As mudas de gravioleira apresentaram períodos diferentes de intensidade de
absorção de nutrientes, com baixa taxa para P, K, Ca, Mg, Cu, Fe e Zn, alta
para Mn e constante para N até aos 150 dias, em relação a quantidade total
absorvida até aos 195 dias (Tabela_3). A taxa de absorção de nutrientes pelas
plantas é controlada por diversos fatores (Marschner, 1995). Entre eles, a taxa
de crescimento da planta e o teor de nutrientes na planta e no solo. A baixa
taxa de absorção dos nutrientes observada até aos 105 dias, pode ser explicada
pela pequena produção de matéria seca das plantas nesse período (Figura_1), e a
absorção linear de N, pode ser atribuída às adubações nitrogenadas de
cobertura, que pode ter mantido o teor de N constante no substrato, enquanto, a
alta absorção de Mn na fase inicial, pode ser atribuída, provavelmente, ao alto
teor deste nutriente no substrato e, a baixa absorção na fase subseqüente, ao
mecanismo de controle de absorção, em função de altos teores de Mn na parte
aérea na fase inicial de desenvolvimento das mudas (Tabela_1 e 2).
As acumulações de N, P e Mg na parte aérea, aos 150 dias, estimadas pelas
equações de regressão (Tabela_3), foram similares às encontradas por Chu et al.
(2001), em mudas de gravioleira, com o mesmo estádio de desenvolvimento,
enquanto, as acumulações de K e Ca foram, em ordem de grandeza, 4,7 e 2,0 vezes
superiores, respectivamente, às encontradas pelos referidos autores. Para os
micronutrientes, as acumulações na parte aérea obtidas neste estudo foram
inferiores às encontradas por Chu et al. (2001). No final do período estudado a
quantidade de nutrientes absorvidas pelas mudas de gravioleira foi de, em mg
planta-1, 177,35 de N, 8,21 de P, 327,12 de K, 159,74 de Ca, 22,42 de Mg, 0,068
de Cu, 1,31 de Fe, 0,23 de Mn e 0,51 de Zn.
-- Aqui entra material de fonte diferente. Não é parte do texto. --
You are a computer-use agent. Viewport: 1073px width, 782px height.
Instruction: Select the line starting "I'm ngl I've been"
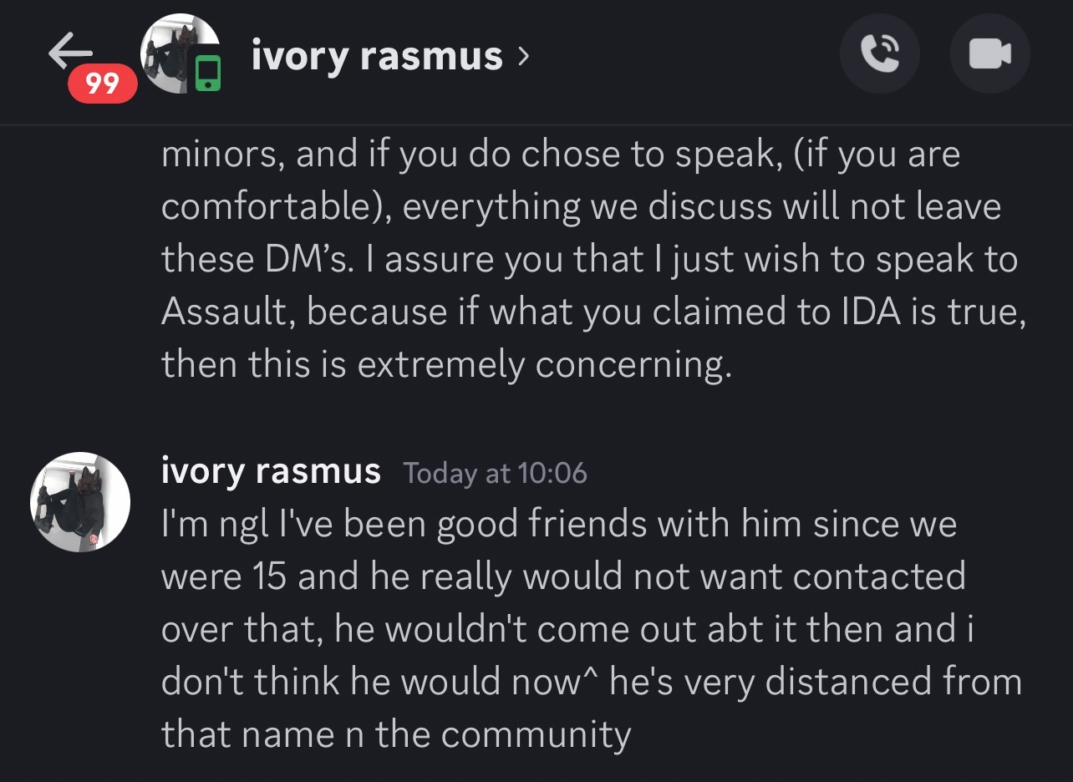(558, 525)
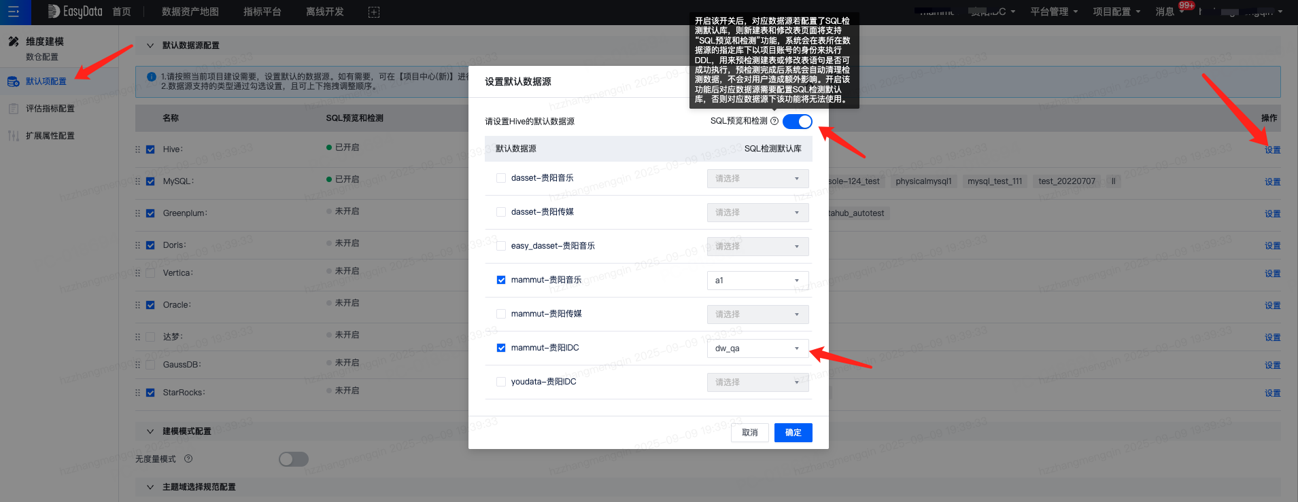Open the dw_qa SQL检测默认库 dropdown
The width and height of the screenshot is (1298, 502).
757,348
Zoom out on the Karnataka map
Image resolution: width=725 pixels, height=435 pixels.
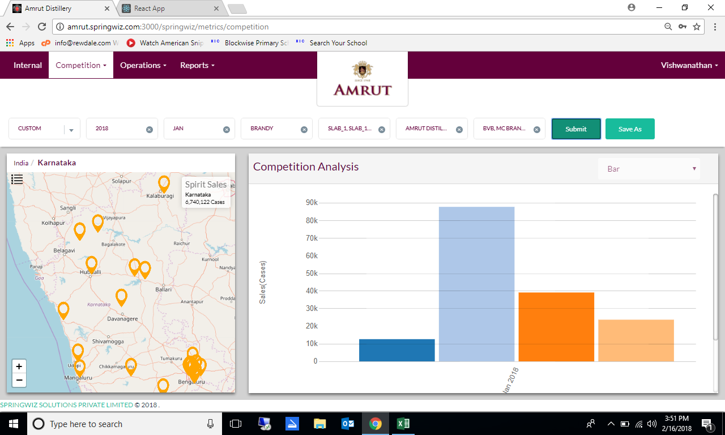[x=19, y=380]
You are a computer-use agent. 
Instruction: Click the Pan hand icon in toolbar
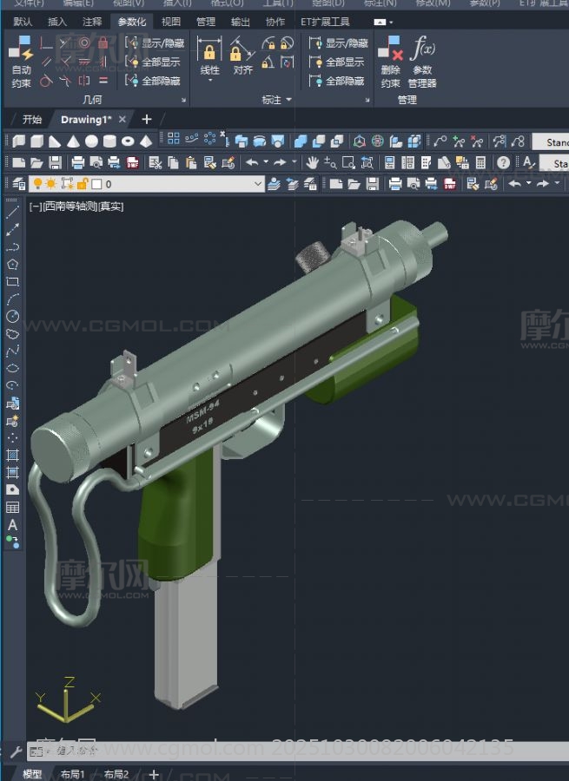(312, 162)
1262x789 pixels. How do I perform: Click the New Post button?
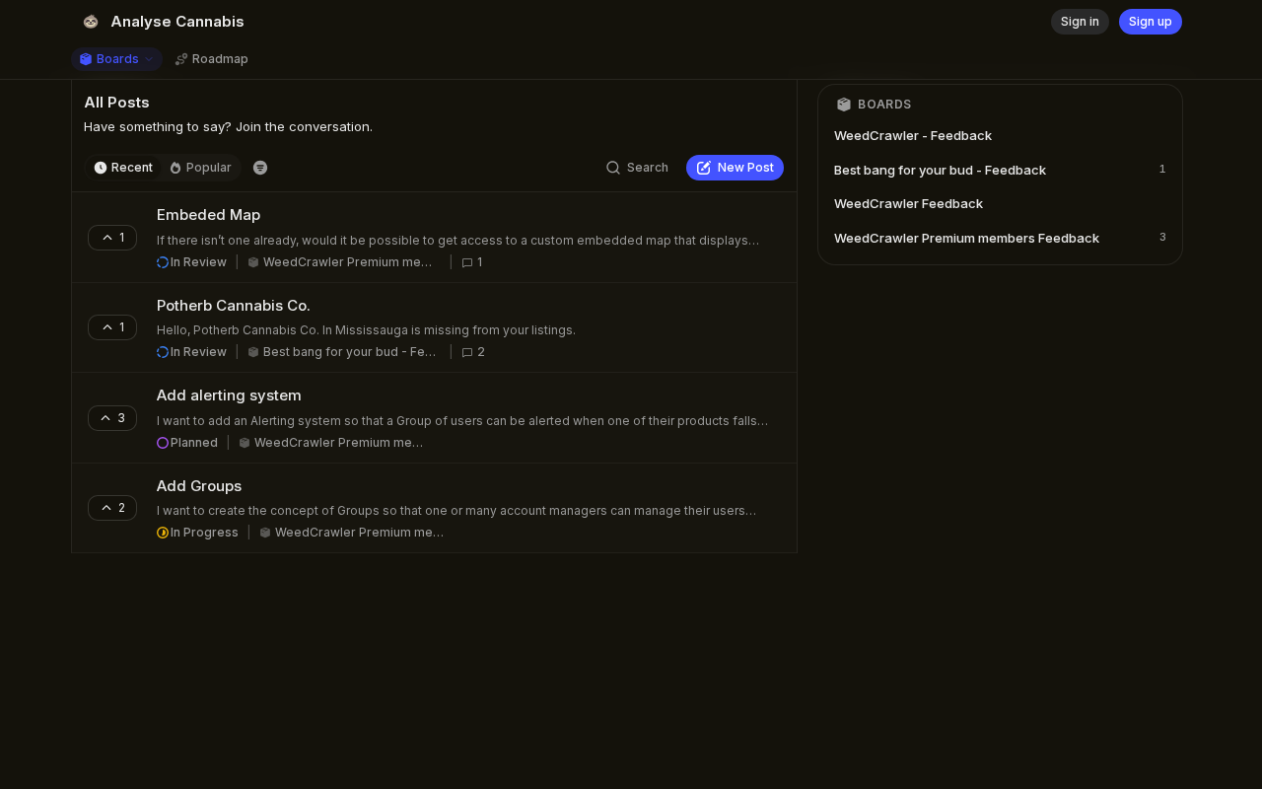(x=735, y=168)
A quantidade de nutrientes absorvida pelas plantas é função das condições
edafoclimáticas e das características genéticas da planta. Dentre os fatores
edafoclimáticos, a disponibilidade de nutrientes e a umidade do solo têm sido
considerados como os principais responsáveis por alterações nos padrões de
absorção de nutrientes. Por outro lado, as influências genéticas, na absorção
de nutrientes, estão relacionadas com as características morfológicas e
fisiológicas da planta, que, por sua vez, influenciam os parâmetros cinéticos
de absorção (Glass, 1989; Marschner, 1995).
CONCLUSÕES
1) As mudas de gravioleira apresentaram baixa taxa de crescimento até aos 105
dias após a repicagem, a partir deste período o crescimento aumentou
significativamente;
2) Um terço dos nutrientes foi absorvido até aos 105 dias após a repicagem, e
os dois terços restantes dos 105 aos 195 dias;
3) A absorção de nutrientes apresentou a seguinte ordem descrescente para os
macronutrientes: K, N, Ca, Mg e P e para os micronutrientes: Fe, Zn, Mn e Cu.